I took piano lessons with Dr. Haydon starting Spring 2011 – and looking back that was monumental in my journey as a musician and person. In preparing for my junior recital, he really pushed me to my limits. I remember specifically, one week before my recital, I almost quit. It was in the middle of a practice session, and I had decided that I had had it – I was done. When I talked to Dr. Haydon about it, he simply said, “If you’re going somewhere and it’s an easy road, it might not be a place worth going.” He really showed me what it’s like to pursue big dreams – especially the hard ones. It might not be easy; but that’s what makes it worth it.
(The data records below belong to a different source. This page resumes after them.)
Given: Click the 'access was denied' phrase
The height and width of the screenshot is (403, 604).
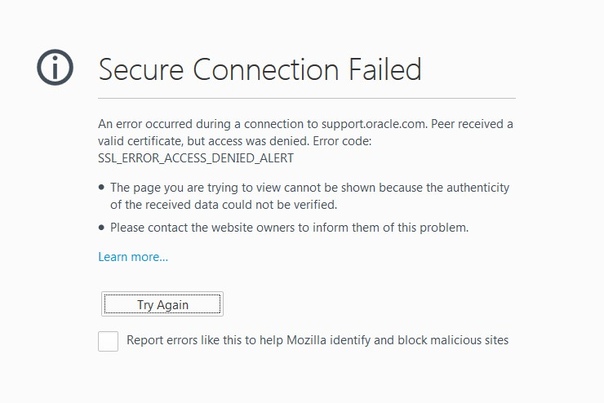Looking at the screenshot, I should (256, 141).
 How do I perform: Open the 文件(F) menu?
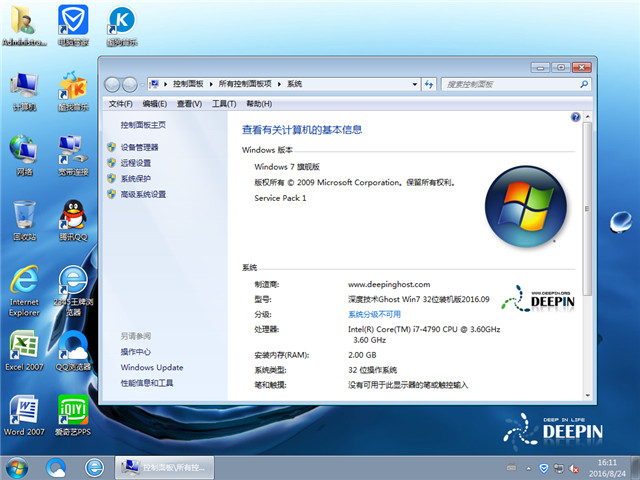(x=120, y=104)
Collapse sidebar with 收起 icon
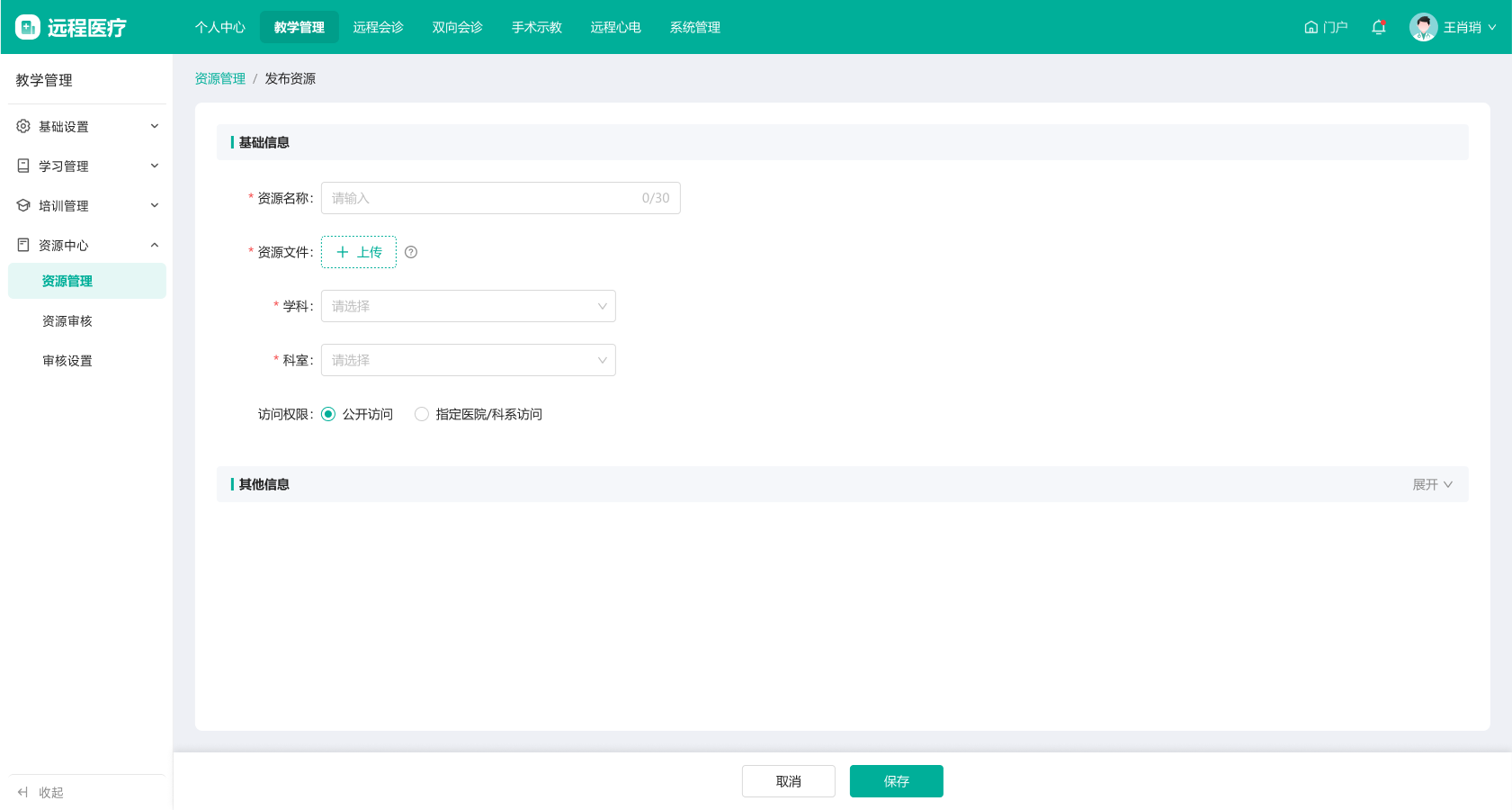1512x810 pixels. (23, 792)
In Fall 2012, I started composition lessons with Dr. Demos, and that really was the start of a new direction in my composition journey. Through the past three years, Dr. Demos has really stretched me, as a musician and a composer in ways I never thought were possible. One of the biggest challenges I had at GSU was back-to-back undergraduate and graduate recitals. (Spring 2014, I applied and was accepted into the 4-in-1 Program at GSU – this was such a huge honor – but that’s a lot of work and music!) Through the time crunch and deadlines, he was so encouraging and so supportive. I especially remember this past year, in writing for my graduate recital, I came into one of my lessons and told him I couldn’t finish the band piece I was working on, Beautiful Innocence. I vented to him and complained how hard it was to write, and how I wasn’t going to finish it. I remember he kind of laughed, and said, “You can do it.” His belief in me was so encouraging, and really taught me to trust my instincts as a composer. (By the way, the band piece Beautiful Innocence went on to win the GSU Symphonic Wind Band Composition Competition, and was the finale of my recital. And to think that Beautiful Innocence almost didn’t exist!)
One thing I love about GSU is the collaborative atmosphere. On both of my recitals, I had about 40+ performers. Everyone’s willingness to collaborate, be involved, and “give it their all” is so encouraging. I’ve met so many great people and have developed countless life-long friendships.
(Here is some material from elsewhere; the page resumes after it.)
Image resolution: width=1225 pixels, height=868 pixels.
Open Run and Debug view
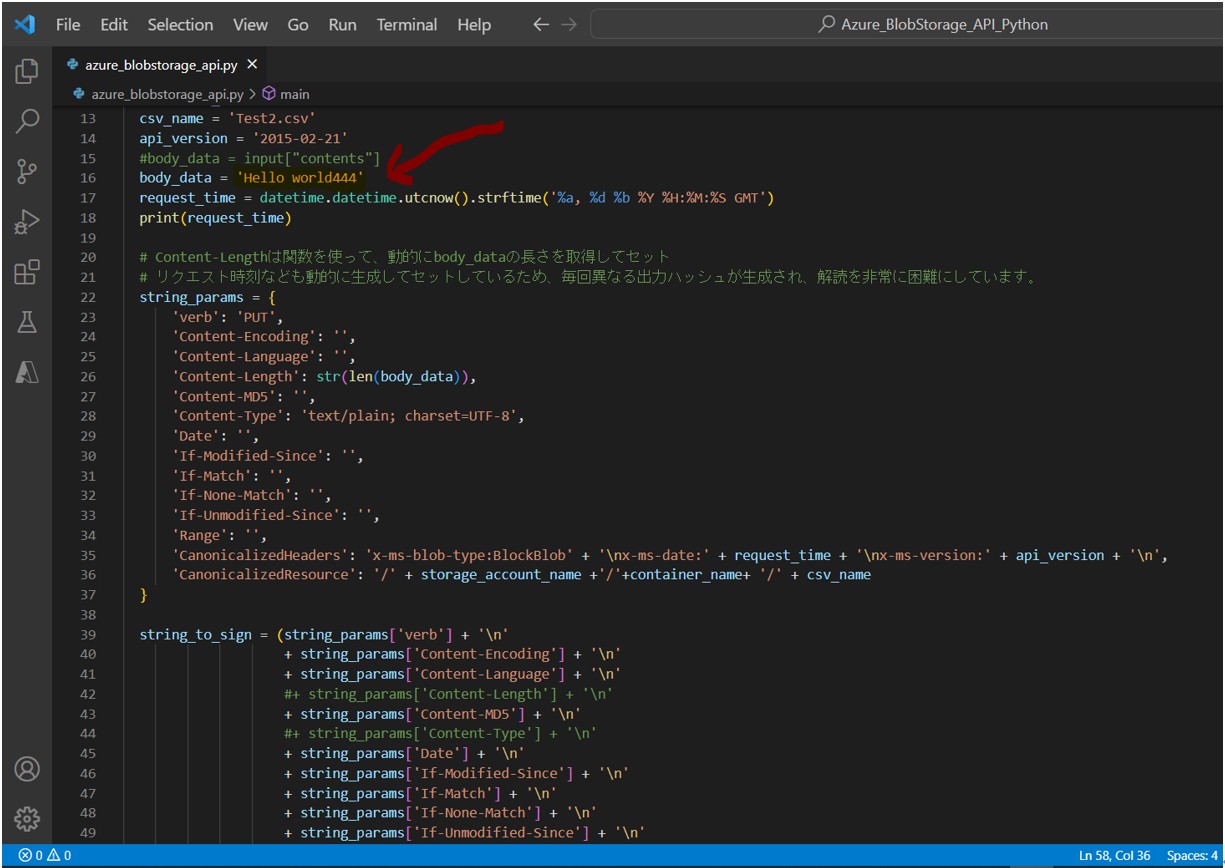(27, 222)
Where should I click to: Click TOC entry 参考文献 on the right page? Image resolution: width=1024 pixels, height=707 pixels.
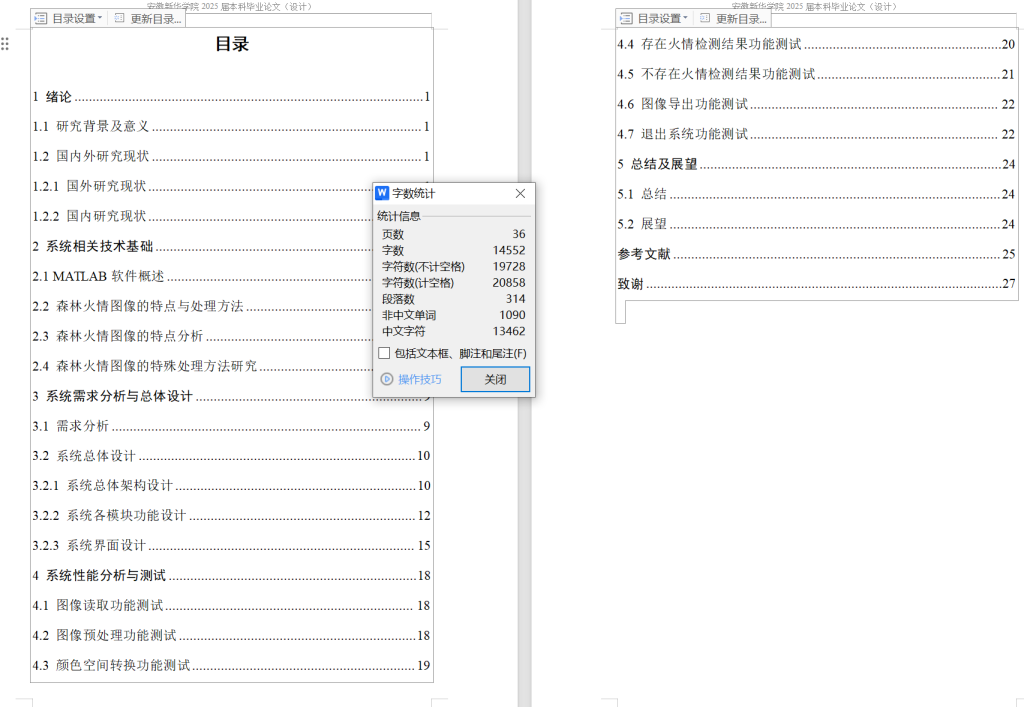coord(642,254)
The question I keep on getting is this – “Oh, music composition? What are you going to do with that?” Granted, it’s a valid question – but I’ve had to come to the realization that 9-to-5 isn’t the way of the creative industry.
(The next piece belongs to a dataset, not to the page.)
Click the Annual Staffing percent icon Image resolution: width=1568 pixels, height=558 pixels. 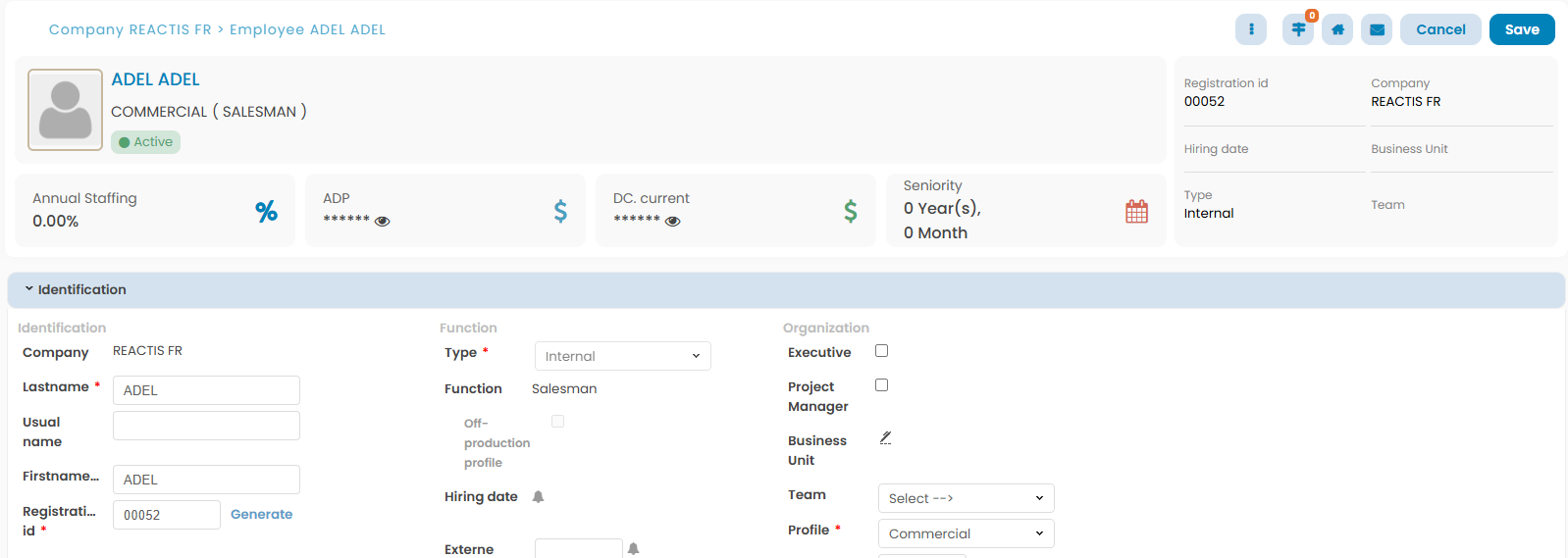point(266,211)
I’ve released three albums over the past three years (Epic Music, Epic Music II, and Galaxies) so I might get into stock music – but we’ll see. I love film composition. I’m working with Matt Dickstein (GSU Alum) on a film right now, and Brittany Hester (another GSU Alum) on another film. Currently, my dream is to be a music producer, and work with artists. I would love to be the creative force that enables them to pursue their dreams. I have several artists that I have worked with (James Harris and Isaac Austin), and I’m currently in production with two other artists. My summer project is my own personal singer/songwriter album – I’ve been writing the songs all semester, and will start production as soon as the semester is over.
My own personal motto is “one step at a time.” Jesus talks about how we shouldn’t worry about tomorrow – and I really have taken that to heart. I’m not worried about the future – a journey is meant to be taken one step at a time, and so that’s how I’m going to take it. I don’t have all the details – and that’s totally OK. I just want to live everyday to the fullest and enjoy it, as it is, the good and the bad.
Jonathan Maiocco is a graduating composition senior from the studio of Nickitas Demos. He is graduating with a Master of Music degree in composition.